Once the October War was over, Sadat’s Egypt continued to break with the Nasser era in the field of foreign policy. After the signing of the Egypt-Israel Peace Treaty of 26 March 1979, Egypt cut loose from its Arab alliances and chose to throw its lot in the American orbit. As a result, new power centres emerged within the Arab world that have been competing ever since. To make matters worse, Israel is still building settlements in the West Bank and is still occupying the Syrian Golan Heights. The promise of a just, comprehensive and lasting peace in the Middle East has remained elusive.

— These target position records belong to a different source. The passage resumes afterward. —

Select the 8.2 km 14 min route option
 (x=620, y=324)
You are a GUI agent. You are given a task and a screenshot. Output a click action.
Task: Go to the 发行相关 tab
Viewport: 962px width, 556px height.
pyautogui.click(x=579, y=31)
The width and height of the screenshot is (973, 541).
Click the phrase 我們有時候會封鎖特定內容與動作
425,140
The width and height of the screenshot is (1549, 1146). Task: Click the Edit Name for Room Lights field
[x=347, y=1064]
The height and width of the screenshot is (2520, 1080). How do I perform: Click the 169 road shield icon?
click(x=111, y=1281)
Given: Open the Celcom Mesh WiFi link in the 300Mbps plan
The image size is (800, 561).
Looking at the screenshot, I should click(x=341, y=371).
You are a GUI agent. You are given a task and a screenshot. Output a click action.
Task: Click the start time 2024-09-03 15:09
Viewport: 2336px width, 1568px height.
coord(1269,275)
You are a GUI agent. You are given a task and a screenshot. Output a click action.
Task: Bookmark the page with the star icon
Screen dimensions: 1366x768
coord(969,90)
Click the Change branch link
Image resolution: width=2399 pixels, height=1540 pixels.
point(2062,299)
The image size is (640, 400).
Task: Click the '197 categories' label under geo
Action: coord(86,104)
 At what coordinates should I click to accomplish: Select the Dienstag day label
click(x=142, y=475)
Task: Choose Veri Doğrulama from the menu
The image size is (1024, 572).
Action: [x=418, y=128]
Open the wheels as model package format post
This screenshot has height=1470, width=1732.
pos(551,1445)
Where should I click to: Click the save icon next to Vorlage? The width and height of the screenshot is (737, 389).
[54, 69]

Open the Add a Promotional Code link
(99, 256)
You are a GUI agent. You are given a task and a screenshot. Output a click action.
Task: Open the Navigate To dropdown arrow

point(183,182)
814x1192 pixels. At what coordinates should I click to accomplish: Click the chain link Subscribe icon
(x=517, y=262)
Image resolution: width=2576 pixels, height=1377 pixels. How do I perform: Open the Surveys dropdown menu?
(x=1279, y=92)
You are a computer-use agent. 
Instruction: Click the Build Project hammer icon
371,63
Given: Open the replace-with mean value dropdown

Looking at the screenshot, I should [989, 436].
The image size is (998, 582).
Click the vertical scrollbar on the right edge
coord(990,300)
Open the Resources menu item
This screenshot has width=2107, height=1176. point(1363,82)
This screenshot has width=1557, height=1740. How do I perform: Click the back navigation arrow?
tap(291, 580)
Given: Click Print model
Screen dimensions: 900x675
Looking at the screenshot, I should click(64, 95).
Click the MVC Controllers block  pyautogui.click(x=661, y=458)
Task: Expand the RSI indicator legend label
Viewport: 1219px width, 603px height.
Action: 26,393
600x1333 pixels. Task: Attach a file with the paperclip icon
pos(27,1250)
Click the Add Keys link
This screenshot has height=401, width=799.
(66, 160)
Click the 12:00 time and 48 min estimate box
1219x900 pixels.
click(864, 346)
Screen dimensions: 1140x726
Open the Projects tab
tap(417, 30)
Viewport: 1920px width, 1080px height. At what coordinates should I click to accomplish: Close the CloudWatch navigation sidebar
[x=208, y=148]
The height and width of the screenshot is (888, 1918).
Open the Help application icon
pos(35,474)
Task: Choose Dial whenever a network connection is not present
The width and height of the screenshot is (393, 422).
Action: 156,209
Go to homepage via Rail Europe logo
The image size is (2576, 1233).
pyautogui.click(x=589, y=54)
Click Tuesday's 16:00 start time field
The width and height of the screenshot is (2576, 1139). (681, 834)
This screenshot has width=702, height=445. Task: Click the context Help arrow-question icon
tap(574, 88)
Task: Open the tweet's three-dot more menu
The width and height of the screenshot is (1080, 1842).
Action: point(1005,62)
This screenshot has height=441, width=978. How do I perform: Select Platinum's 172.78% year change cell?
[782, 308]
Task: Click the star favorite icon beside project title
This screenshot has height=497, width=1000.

According to the personal memoirs of Mahmoud Riad, Egypt’s former foreign minister during the Israeli aggression of 1967, the United States had approached Egypt in 1968 and offered the restitution of Sinai, totally, to Egypt, in return for Egyptian disengagement from the Arab-Israeli conflict as well as the Palestinian problem. When outlined to President Nasser, he declined, stressing that Sinai would be liberated by force. He added that Egypt could not possibly regain Sinai and leave other Arab territories under Israeli occupation. What was implicit in Nasser’s position was that Egypt is always stronger with active engagement with Arab powers, and much weaker and less free and independent if it decides to live within its frontiers.

During the last 47 years, Egypt has dramatically changed course from that followed under president Nasser. This change of course entailed new political alliances within Egypt and outside that have not delivered. On the contrary, these domestic and foreign alliances have made Egypt weak economically, dependent on American and foreign assistance with mushrooming domestic and foreign debts that have reached the astronomical figure of four trillion Egyptian pounds. Also, the role of Egypt as balancer and the Arab and regional countervailing power against regional behemoths Israel, Turkey and Iran, has been disastrously curtailed to the strategic disadvantage of Egyptian national and vital interests.

In commemorating the 47th anniversary of the departure of president Gamal Abdel- Nasser, it behooves us to reflect on the distances covered since, and draw the proper conclusions to steer Egypt on the path of the ideals of good governance that inspired president Nasser.

Undoubtedly, president Nasser will remain a source of inspiration for many generations to come, despite fierce and ruthless attacks that have been unleashed to target his person and his heritage. Such attacks, masterminded by the Egyptian right and extreme right (the latter embodied by political Islam), and the two in alliance, aim to keep Egypt in the throes of crony capitalism that has led Egypt nowhere.

And before concluding, I would like to emphasise that the popular demonstrations that erupted 10 June 1967 after president Nasser announced on TV that he would step down were not orchestrated by the government, nor by the Socialist Union. At the time, I was a young commanding officer in the Socialist Youth Organisation. We had been mobilised on the streets of Cairo, and everywhere in Egypt, carrying weapons to defend the country against any possible Israeli advance towards the capital. We were taken by surprise by the outpouring of popular support to president Nasser. I write this testimony because a former foreign minister has just published his personal memoirs in which he claimed that these demonstrations were premeditated — a claim that runs counter to the facts as I personally witnessed them.

Rest in peace, dear president Nasser. You will always be in our hearts.

*The writer is former assistant to the foreign minister.